Bedingung für die Mitfinanzierung durch den Bund ist eine Erschliessungsfunktion (Art. 6 Abs. 1 Zif. a ARPV). Diese ist bereits gegeben, sobald eine Ortschaft mit mindestens hundert Einwohnern an ein übergeordnetes Netz angeschlossen wird (Art. 5 VPB). Der Bund zahlt seinen Anteil faktisch an jede noch so kleine regionale Bahn- oder Buslinie – unabhängig von Kosten-Nutzen-Überlegungen.

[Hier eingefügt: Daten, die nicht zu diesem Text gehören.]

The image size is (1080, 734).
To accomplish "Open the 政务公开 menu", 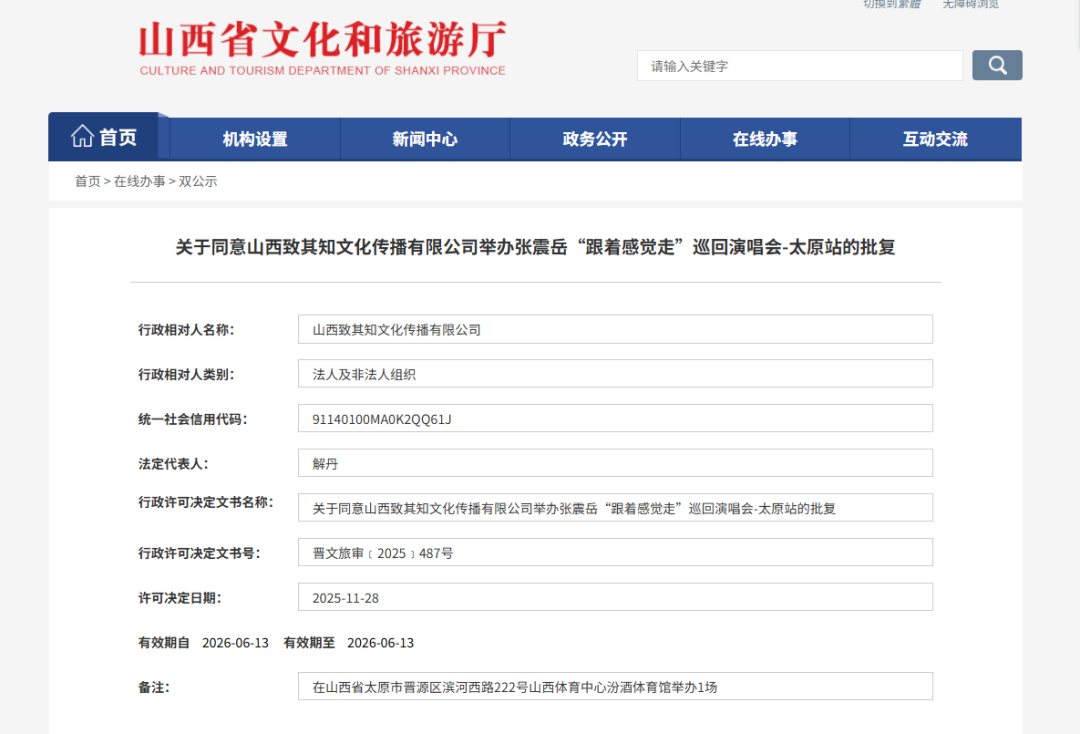I will (x=595, y=139).
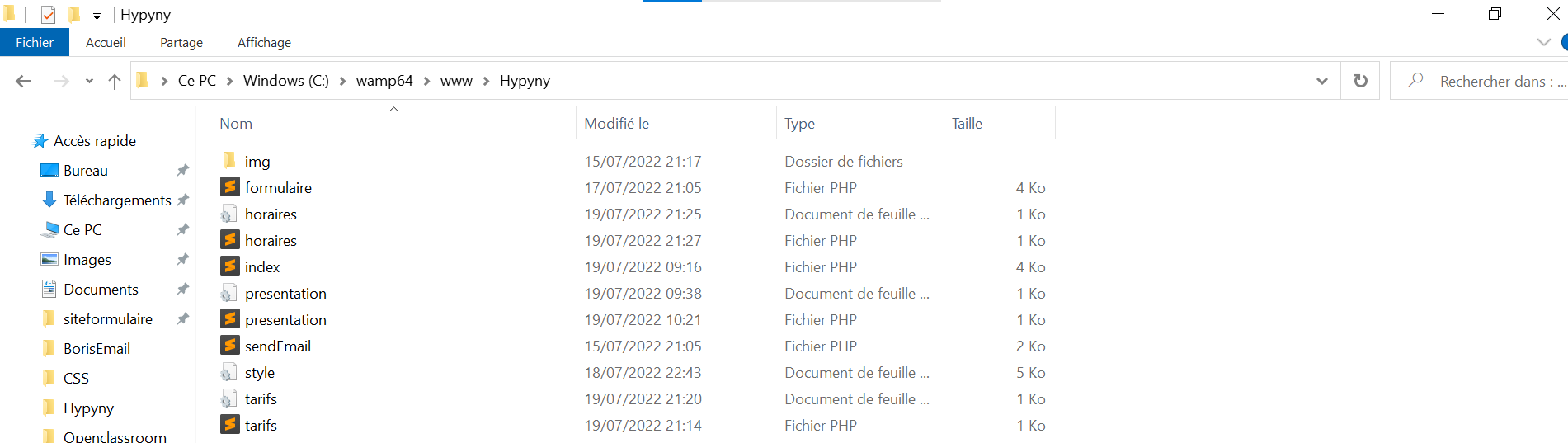1568x443 pixels.
Task: Click the Sublime icon next to sendEmail
Action: coord(230,346)
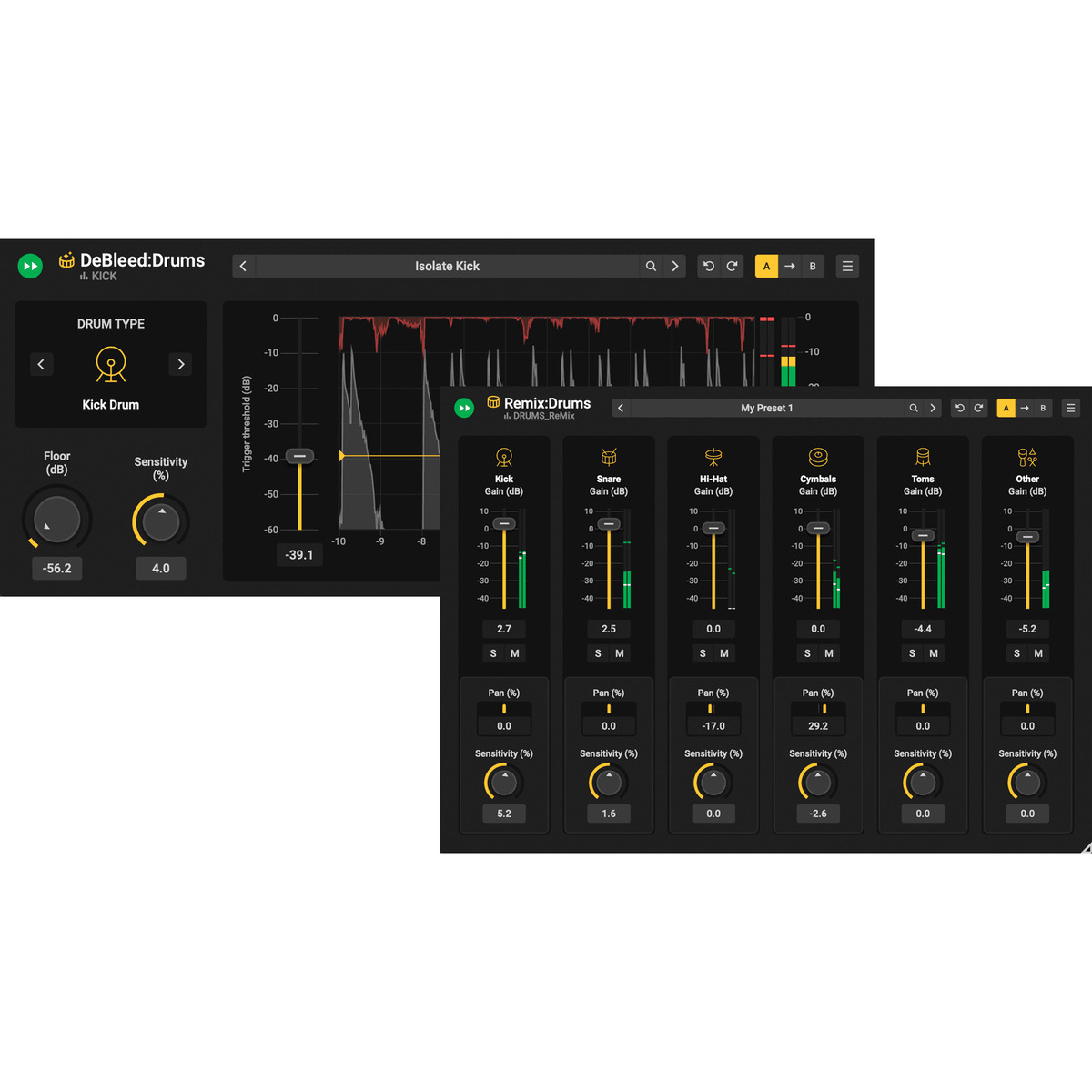Open preset search in DeBleed:Drums
The width and height of the screenshot is (1092, 1092).
[652, 266]
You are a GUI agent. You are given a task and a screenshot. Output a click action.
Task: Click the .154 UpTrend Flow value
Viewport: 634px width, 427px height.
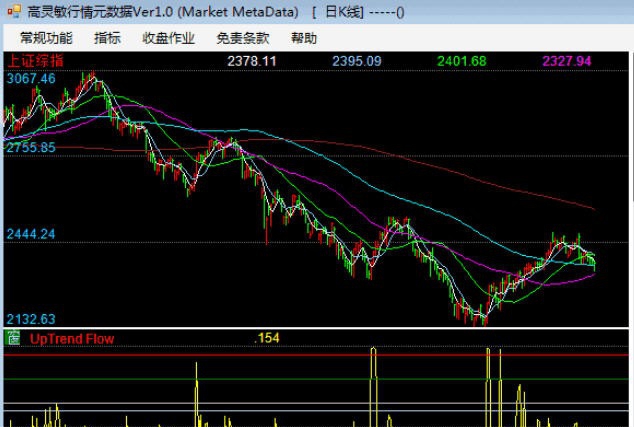[268, 339]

Hinzu kommt, dass die Beitragsquote des Bundes nicht für alle Kantone gleich ist, sondern nach strukturellen Kriterien abgestuft wird: In Kantonen mit geringer Bevölkerungsdichte übernimmt der Bund einen höheren Anteil der anfallenden Kosten als in solchen mit hoher Bevölkerungsdichte (vgl. Abbildung). Ausgerechnet in den peripher gelegenen ländlichen Kantonen, deren ÖV-Linien oft eine schlechte Auslastung haben und daher nur sehr niedrige Kostendeckungsgrade erreichen, zahlt der Bund den grössten Teil der Unterdeckung.

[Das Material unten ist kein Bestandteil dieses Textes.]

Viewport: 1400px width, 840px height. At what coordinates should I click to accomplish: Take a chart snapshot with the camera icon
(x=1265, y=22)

Kurzfristige Budgetoptimierung statt Effizienz

In der Publikation «Liberales Schattenbudget» schlägt Avenir Suisse vor, die Definition der Erschliessungsfunktion zu verschärfen und den Bundeshaushalt damit zu entlasten. Die jüngsten Beschlüsse von National- und Ständerat zielen nun genau in die entgegengesetzte Richtung. Der Verpflichtungskredit für die Jahre 2018-2021 wurde gegen den Willen des Bundesrates von 3,96 auf 4,1 Mrd. Fr. erhöht und auch direkt freigegeben (der Bundesrat sah eine Überprüfung im Jahr 2019 vor). Effizienzüberlegungen rücken bei diesem warmen Geldregen weiter in den Hintergrund.

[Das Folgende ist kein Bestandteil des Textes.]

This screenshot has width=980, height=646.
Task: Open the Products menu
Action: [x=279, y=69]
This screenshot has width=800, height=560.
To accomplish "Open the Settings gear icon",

Die einzig konsequente Lösung wäre es langfristig ohnehin, Infrastruktur und Betrieb des RPV komplett in die Hände der Kantone zu geben. Nur schon die Bezeichnung «Regionalverkehr» zeigt ja, dass es sich hier um eine Aufgabe handelt, die nicht auf Bundesebene anzusiedeln ist. Die daraus folgenden Investitionsentscheidungen setzen Verteilung über Effizienz, denn sie sind das Ergebnis politischer Verhandlungen statt gesamtwirtschaftlicher Kosten-Nutzen-Überlegungen. Die Kantone hätten einen deutlich grösseren Anreiz, das ÖV-Angebot im Sinne von Nachfrage- und Effizienzkriterien zu gestalten, wenn sie dessen Infrastrukturkosten und die Kostenunterdeckung im Betrieb allein tragen müssten.

Kantonale Interessen im Konflikt mit nachhaltiger Finanzpolitik

Wie so oft haben sich die Kantone mit ihren Anliegen in der Bundespolitik durchgesetzt. Sie gehören auch zu den Hauptprofiteuren der beschlossenen Stützung der familienergänzenden Kinderbetreuung – dies notabene obwohl sich der Souverän explizit gegen eine entsprechende Bundeskompetenz ausgesprochen hat. Dass der Bundeshaushalt aufgrund der sich abzeichnenden Defizite eigentlich dringend entlastet werden müsste, geht in der Diskussion hingegen völlig unter. Leidtragende sind am Schluss alle: Der Bund, weil die Einhaltung der Schuldenbremse akut bedroht ist, die Kantone, die zusätzliche Einnahmen gegen Selbständigkeit eintauschen, und vor allem die Bürgerinnen und Bürger, die eine vermeintlich solidarische Finanzierung von Bund und Kantonen mit einem ineffizienten Einsatz ihrer Steuergelder bezahlen.